Indirect methods convert multi-class problems into multiple binary classification problems, which can then be solved using binary classifiers. Two common indirect methods are:

  • One-vs-One (OvO): This approach trains a separate classifier for every pair of classes. For a problem with N classes, it requires training N*(N-1)/2 classifiers.
  • One-vs-Rest (OvR) or One-vs-All (OvA): This method involves training a separate classifier for each class, treating the given class as the positive class and all other classes as the negative class.

Evaluation Metrics

Evaluating the performance of multi-class classification models requires metrics that can handle multiple classes. Common evaluation metrics for multi-class classification include:

  • Confusion matrix: A table that shows the number of correct and incorrect predictions made by a classifier, organized by class.
  • Precision, recall, and F1-score: These metrics, originally used for binary classification, can be extended to multi-class problems by averaging the scores over all classes, either through macro-averaging or micro-averaging.
  • Accuracy: The proportion of correctly classified instances out of the total instances.
  • Cohen's Kappa: A statistic that measures the agreement between the predicted and true class labels, taking into account the agreement that occurs by chance.

Explain Like I'm 5 (ELI5)

Imagine you have a basket of different fruits, like apples, bananas, and oranges.
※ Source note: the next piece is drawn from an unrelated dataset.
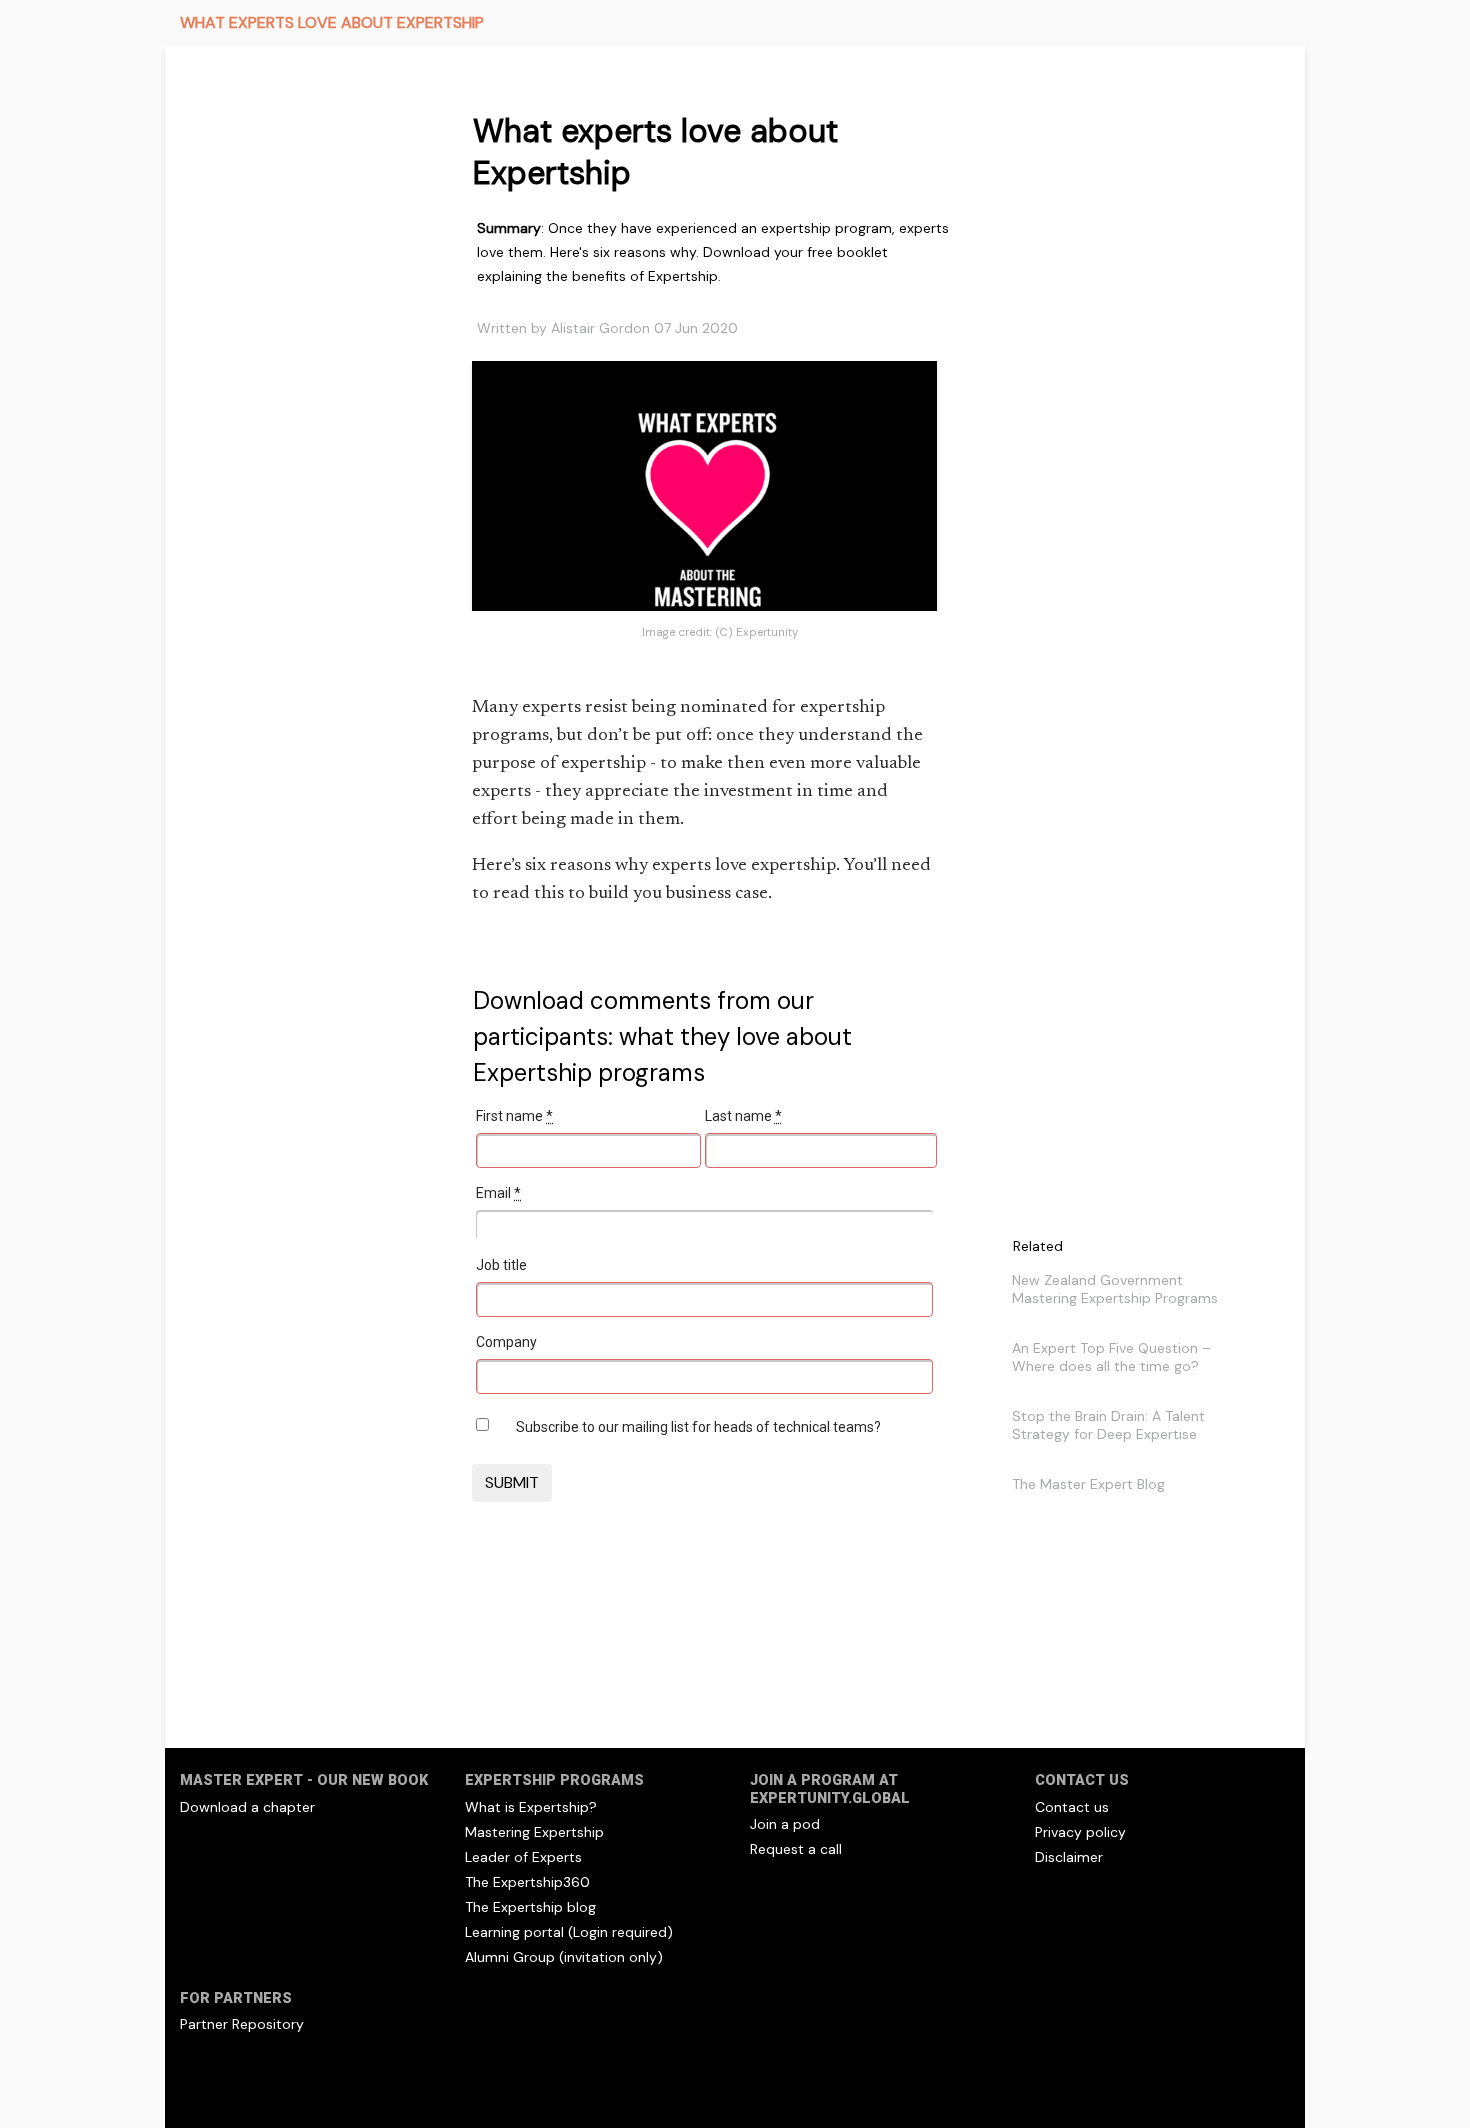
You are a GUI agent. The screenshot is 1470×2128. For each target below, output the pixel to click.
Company (506, 1342)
You want a machine to sort these fruits into their proper groups. Multi-class classification is like teaching the machine to recognize and group the fruits into their correct categories.

In machine learning, there are different ways to teach the machine how to do this sorting. Some methods, called direct methods, can sort all the fruits at once. Other methods, called indirect methods, break the problem down into smaller parts, like comparing apples to bananas, apples to oranges, and bananas to oranges, before putting everything together.

To check how well the machine is sorting the fruits, we use special measurements called evaluation metrics. These help us see if the machine is putting the fruits into the right groups or making mistakes.